Time for anonymity? There has been relatively little talk about the privacy altcoins Monero (XMR) and Zcash (ZEC) lately, but they have quietly gained momentum over the week. What accounts for this renewed interest and will it continue?
Monero and Zcash jump on the week
Most of the “big” cryptocurrencies have seen very measured gains over the past week. Bitcoin (BTC) posted a meager +0.4%, Ether (ETH) was at the same point with +0.7%, and Binance’s BNB even fell -1.8%.
But against this, the anonymous altcoins Monero and Zcash seem to be in notable form. Over the last seven days, XMR has shown +19%. The jump in ZEC is even more pronounced, with a +49.5% increase over the same period.
This pushes the capitalizations of the two crypto currencies back up into the top 100, with Zcash now sitting in 62nd place, with a capitalization of $1.8 billion and Monero is 38th, with $3.3 billion.
According to data published by Cryptoslate, the trend is also observable among all the privacy coins. Their combined market cap thus shows an increase of +12.9% over the last seven days.
How to explain these progressions?
Since the crypto community is particularly fickle, anonymity altcoins were not especially making headlines in recent months, and their prices had tended to fall. So how can we explain this renewed interest in Zcash and Monero?
We can only speculate, of course, but it is likely that the traceability of “classic” crypto-currencies has been particularly highlighted in recent weeks. Economic sanctions against Russia have been discussed, and with it the idea that crypto-currencies are overall too traceable to be used by Putin. So the appeal of ZEC and XMR is perhaps a reaction to this awareness of the transparency of major blockchains.

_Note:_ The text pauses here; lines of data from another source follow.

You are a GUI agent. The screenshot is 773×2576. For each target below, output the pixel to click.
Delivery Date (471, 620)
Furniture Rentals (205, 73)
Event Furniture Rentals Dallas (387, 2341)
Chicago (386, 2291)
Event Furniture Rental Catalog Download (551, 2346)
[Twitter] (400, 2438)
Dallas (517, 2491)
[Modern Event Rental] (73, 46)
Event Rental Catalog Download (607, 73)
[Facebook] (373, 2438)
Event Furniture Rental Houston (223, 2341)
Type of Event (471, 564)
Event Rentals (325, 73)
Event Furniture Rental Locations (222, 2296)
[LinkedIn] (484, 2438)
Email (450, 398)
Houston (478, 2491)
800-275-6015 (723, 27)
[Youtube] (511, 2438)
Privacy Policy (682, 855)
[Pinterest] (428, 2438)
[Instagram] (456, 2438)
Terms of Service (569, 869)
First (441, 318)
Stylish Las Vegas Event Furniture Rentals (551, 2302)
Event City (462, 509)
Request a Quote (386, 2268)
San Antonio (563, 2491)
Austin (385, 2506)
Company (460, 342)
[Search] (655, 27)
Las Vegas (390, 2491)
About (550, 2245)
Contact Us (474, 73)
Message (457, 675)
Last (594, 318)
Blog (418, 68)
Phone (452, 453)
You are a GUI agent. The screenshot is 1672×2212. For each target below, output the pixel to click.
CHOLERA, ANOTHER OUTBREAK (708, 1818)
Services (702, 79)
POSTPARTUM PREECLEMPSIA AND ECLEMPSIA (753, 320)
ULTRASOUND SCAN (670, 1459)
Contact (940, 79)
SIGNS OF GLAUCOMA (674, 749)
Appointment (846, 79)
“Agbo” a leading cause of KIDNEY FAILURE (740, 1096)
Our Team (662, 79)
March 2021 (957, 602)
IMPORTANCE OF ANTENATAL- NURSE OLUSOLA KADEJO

We can also mention the continued attention of regulators, who are keeping a closer eye on crypto-assets at the moment. Today, the MiCA regulation is expected to be voted on at the European level, and the supervision of the mining sector is a concern, while it is still unclear how the new rule could be enforced.
The situation in Ukraine has also shown how easy it is to block funds on centralized platforms. Proof of this was Coinbase, which just last week blocked 25,000 Russian-owned addresses.
Although the crypto community has overwhelmingly supported Ukraine, it is therefore concerned about the fallout of the situation on the ecosystem as a whole. Several politicians have indeed taken advantage of the concerns to push for stricter regulation of cryptocurrencies, even though Putin has shown no signs of using them.
Could anonymity altcoins then move forward, and attract new investors? That remains to be seen, but this week tends to indicate that they are of interest, at least to a fraction of the crypto community.